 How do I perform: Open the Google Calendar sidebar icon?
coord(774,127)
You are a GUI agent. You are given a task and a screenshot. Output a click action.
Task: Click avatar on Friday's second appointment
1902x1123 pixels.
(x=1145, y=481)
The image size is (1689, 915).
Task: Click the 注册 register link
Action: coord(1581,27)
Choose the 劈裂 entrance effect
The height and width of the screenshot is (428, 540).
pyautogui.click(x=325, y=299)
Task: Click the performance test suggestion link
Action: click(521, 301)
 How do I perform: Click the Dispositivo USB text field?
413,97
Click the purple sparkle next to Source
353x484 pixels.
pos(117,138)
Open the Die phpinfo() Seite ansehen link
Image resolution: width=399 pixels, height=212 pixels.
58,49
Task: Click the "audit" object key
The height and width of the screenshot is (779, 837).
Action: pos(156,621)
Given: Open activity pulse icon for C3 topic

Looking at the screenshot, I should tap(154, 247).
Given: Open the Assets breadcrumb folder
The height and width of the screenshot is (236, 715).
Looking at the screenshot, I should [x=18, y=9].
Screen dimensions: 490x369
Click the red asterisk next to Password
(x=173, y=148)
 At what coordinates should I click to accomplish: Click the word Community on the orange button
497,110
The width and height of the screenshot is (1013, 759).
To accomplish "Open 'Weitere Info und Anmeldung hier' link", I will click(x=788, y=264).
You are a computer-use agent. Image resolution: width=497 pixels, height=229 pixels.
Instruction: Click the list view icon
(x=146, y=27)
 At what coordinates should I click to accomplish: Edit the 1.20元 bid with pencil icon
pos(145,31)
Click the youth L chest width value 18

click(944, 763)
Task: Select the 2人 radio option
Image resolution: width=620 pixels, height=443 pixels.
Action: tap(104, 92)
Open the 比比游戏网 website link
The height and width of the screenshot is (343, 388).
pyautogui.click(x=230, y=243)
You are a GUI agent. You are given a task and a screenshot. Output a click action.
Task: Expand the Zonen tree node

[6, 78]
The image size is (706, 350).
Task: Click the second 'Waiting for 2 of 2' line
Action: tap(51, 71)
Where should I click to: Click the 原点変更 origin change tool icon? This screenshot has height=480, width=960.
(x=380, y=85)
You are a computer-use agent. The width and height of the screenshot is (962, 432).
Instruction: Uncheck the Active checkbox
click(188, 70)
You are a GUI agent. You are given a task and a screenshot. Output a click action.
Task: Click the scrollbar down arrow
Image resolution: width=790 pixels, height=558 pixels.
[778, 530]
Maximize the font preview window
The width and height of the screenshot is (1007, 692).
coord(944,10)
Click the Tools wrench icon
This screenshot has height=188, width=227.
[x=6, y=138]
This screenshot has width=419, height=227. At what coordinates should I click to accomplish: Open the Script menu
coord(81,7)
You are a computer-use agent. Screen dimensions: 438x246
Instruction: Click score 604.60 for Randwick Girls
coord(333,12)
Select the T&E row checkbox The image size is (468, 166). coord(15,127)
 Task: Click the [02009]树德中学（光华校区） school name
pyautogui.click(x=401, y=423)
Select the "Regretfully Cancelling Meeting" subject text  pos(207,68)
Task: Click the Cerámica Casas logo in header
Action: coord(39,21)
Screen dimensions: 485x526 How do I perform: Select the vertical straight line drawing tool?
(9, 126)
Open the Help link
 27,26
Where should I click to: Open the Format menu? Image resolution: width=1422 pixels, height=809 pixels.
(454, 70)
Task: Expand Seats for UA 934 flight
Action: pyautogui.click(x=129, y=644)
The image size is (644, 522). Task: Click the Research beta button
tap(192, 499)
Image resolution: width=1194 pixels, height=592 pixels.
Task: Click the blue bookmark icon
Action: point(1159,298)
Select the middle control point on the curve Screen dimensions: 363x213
..........
> [Problem]:
Copy exactly the lines that run from the one containing "Open the Help link" to the last line of the listing, both included, and nothing more.

> [Response to this task]:
Open the Help link
 27,26
Where should I click to: Open the Format menu? Image resolution: width=1422 pixels, height=809 pixels.
(454, 70)
Task: Expand Seats for UA 934 flight
Action: pyautogui.click(x=129, y=644)
The image size is (644, 522). Task: Click the Research beta button
tap(192, 499)
Image resolution: width=1194 pixels, height=592 pixels.
Task: Click the blue bookmark icon
Action: point(1159,298)
Select the middle control point on the curve Screen dimensions: 363x213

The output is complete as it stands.